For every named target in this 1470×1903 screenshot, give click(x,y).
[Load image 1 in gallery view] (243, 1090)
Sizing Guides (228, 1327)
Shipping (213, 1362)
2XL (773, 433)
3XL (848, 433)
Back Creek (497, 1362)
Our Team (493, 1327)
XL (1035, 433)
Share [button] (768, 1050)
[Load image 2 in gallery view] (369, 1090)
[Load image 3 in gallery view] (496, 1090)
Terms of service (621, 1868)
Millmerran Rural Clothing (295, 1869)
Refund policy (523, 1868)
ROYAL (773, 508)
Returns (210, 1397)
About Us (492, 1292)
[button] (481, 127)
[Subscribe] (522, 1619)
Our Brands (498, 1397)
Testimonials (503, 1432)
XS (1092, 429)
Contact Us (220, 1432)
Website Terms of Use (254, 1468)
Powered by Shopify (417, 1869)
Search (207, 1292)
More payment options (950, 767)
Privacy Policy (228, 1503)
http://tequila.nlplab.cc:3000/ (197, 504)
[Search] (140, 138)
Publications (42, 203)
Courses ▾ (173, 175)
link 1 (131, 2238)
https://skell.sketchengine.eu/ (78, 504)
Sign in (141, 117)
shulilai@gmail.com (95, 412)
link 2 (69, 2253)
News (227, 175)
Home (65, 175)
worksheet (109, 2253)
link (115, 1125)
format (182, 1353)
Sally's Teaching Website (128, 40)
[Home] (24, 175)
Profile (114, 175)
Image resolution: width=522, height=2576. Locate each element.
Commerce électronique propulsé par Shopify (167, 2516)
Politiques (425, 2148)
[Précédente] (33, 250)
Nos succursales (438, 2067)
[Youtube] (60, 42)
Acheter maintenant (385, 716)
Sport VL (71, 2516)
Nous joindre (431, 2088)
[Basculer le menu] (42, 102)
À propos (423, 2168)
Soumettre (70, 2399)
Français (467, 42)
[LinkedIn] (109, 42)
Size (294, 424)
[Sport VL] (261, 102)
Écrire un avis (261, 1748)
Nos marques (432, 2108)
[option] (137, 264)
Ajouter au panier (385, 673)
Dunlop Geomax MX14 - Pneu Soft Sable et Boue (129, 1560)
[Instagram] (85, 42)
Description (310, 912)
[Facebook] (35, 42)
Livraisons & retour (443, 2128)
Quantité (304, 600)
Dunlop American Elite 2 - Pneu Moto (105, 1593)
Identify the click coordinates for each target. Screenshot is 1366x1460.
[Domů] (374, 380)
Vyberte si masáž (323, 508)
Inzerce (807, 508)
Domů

== == ==

** EXERCISE GOAL **
Copy nothing beyond the line containing "XL (1035, 433)". Transcribe exactly from the first line of the entries down to that line, inclusive.

** TASK RESULT **
For every named target in this 1470×1903 screenshot, give click(x,y).
[Load image 1 in gallery view] (243, 1090)
Sizing Guides (228, 1327)
Shipping (213, 1362)
2XL (773, 433)
3XL (848, 433)
Back Creek (497, 1362)
Our Team (493, 1327)
XL (1035, 433)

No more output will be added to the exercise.